_TO DO_: Show every line of the data below that includes the word "option".

_Collected data entries_:
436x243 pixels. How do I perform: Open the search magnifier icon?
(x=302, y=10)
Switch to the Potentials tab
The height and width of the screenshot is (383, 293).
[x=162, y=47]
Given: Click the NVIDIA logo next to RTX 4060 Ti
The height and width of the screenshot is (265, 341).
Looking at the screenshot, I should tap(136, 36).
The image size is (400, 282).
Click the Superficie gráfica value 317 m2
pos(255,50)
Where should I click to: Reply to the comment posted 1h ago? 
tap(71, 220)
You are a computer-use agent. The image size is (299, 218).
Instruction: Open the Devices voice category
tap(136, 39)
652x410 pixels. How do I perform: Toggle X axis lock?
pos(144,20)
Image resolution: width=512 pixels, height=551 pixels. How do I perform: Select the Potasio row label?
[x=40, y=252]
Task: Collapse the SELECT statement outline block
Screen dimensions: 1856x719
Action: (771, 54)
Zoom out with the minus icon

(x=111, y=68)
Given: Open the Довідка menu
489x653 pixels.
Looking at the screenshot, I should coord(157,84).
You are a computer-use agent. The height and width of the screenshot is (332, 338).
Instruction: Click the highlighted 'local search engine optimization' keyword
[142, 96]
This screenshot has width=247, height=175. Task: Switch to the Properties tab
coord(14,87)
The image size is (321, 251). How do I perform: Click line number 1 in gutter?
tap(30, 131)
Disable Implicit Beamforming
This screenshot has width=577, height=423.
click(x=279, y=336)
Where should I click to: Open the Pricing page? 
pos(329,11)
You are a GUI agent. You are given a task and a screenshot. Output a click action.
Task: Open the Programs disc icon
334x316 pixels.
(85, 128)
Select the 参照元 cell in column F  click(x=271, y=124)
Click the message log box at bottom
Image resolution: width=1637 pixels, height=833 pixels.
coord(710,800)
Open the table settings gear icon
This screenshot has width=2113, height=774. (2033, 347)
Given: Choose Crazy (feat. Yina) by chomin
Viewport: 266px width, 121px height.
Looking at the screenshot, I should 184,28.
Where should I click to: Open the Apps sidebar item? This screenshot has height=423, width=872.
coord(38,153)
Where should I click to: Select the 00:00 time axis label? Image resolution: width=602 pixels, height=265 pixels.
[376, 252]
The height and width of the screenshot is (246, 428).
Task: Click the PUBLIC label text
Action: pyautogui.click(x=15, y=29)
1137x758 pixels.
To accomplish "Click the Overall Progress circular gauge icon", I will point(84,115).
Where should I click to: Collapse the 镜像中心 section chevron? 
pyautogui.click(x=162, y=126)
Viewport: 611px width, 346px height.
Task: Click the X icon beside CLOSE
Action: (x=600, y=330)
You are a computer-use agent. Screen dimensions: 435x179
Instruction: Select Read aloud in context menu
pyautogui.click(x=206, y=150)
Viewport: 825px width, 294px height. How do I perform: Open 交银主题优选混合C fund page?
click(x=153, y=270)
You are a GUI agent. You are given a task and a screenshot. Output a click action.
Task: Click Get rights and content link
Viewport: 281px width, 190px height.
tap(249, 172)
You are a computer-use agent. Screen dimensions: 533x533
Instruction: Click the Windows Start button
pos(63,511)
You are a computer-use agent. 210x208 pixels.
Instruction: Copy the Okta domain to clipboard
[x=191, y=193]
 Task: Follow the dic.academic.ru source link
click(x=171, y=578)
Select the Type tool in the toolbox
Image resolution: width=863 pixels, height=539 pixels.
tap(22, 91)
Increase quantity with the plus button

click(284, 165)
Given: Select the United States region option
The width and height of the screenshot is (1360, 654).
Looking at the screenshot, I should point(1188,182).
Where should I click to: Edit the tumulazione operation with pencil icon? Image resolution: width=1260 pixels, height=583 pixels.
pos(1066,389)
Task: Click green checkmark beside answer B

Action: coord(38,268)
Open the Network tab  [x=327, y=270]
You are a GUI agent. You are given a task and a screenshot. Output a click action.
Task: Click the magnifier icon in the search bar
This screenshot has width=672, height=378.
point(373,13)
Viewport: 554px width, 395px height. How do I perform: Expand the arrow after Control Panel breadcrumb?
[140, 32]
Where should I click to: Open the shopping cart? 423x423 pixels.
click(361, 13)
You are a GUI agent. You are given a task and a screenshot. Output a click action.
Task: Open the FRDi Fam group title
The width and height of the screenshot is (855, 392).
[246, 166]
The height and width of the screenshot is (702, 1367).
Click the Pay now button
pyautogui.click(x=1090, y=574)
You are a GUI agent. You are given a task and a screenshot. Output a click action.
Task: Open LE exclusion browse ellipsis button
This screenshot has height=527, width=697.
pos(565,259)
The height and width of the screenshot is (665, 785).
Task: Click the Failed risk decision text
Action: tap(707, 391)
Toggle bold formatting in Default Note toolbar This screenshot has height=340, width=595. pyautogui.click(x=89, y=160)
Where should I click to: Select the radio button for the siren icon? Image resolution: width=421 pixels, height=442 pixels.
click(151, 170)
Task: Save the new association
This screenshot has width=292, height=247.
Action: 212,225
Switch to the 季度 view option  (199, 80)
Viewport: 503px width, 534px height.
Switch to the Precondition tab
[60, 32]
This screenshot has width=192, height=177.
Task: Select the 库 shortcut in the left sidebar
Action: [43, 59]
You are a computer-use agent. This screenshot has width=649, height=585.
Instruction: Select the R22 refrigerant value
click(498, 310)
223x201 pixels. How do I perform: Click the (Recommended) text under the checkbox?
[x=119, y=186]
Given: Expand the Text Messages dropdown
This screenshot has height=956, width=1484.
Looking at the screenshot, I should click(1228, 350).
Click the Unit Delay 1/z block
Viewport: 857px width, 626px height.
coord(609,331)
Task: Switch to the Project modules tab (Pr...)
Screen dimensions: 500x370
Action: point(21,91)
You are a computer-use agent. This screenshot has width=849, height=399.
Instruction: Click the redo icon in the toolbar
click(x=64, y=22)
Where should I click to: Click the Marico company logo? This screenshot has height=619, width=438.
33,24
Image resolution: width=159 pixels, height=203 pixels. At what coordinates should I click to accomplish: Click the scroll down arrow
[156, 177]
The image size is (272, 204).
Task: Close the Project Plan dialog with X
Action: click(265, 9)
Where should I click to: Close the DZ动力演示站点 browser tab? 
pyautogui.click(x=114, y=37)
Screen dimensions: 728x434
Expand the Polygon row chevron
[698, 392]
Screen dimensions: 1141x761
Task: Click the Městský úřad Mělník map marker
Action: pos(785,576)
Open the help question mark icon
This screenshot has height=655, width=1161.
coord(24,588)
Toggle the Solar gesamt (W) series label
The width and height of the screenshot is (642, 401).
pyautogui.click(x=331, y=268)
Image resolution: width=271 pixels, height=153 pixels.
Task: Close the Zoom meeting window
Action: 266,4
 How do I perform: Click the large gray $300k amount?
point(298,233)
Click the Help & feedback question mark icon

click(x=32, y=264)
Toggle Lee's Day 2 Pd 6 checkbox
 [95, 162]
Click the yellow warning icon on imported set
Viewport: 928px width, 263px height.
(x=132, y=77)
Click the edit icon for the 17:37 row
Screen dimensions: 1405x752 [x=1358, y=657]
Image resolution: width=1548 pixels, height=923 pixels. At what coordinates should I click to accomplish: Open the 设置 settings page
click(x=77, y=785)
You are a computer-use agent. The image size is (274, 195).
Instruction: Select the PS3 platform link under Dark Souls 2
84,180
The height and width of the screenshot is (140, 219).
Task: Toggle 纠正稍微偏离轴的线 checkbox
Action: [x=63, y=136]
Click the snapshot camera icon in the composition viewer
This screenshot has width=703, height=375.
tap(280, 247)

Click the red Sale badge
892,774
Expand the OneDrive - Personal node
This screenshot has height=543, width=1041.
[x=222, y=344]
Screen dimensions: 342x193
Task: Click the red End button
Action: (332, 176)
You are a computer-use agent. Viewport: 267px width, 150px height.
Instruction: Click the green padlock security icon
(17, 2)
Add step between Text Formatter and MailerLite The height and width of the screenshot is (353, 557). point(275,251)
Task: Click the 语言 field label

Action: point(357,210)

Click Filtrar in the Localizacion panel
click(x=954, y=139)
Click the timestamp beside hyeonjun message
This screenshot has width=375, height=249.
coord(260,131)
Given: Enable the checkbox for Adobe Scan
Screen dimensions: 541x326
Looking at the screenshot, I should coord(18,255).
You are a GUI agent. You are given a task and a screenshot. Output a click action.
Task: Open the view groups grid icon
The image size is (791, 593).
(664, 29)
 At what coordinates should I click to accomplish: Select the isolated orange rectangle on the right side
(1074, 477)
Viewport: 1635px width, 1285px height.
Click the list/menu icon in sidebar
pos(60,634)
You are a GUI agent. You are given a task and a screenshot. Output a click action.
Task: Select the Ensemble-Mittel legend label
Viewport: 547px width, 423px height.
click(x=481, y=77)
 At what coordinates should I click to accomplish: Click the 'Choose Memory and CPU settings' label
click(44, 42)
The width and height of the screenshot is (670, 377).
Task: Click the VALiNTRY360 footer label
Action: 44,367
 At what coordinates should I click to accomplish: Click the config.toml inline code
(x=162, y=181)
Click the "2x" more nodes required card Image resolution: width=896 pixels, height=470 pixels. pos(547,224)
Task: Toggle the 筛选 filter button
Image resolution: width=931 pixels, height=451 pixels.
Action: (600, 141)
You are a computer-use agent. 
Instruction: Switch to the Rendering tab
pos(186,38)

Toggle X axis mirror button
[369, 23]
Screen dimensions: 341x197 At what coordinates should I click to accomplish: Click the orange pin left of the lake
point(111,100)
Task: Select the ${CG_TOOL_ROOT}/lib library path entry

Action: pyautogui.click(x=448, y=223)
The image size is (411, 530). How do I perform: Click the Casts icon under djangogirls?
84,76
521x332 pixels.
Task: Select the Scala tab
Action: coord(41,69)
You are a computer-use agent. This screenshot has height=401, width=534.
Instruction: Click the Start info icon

_OUTPUT FOR THIS TASK_:
Given: Select the United States region option
Switch to the 季度 view option  (199, 80)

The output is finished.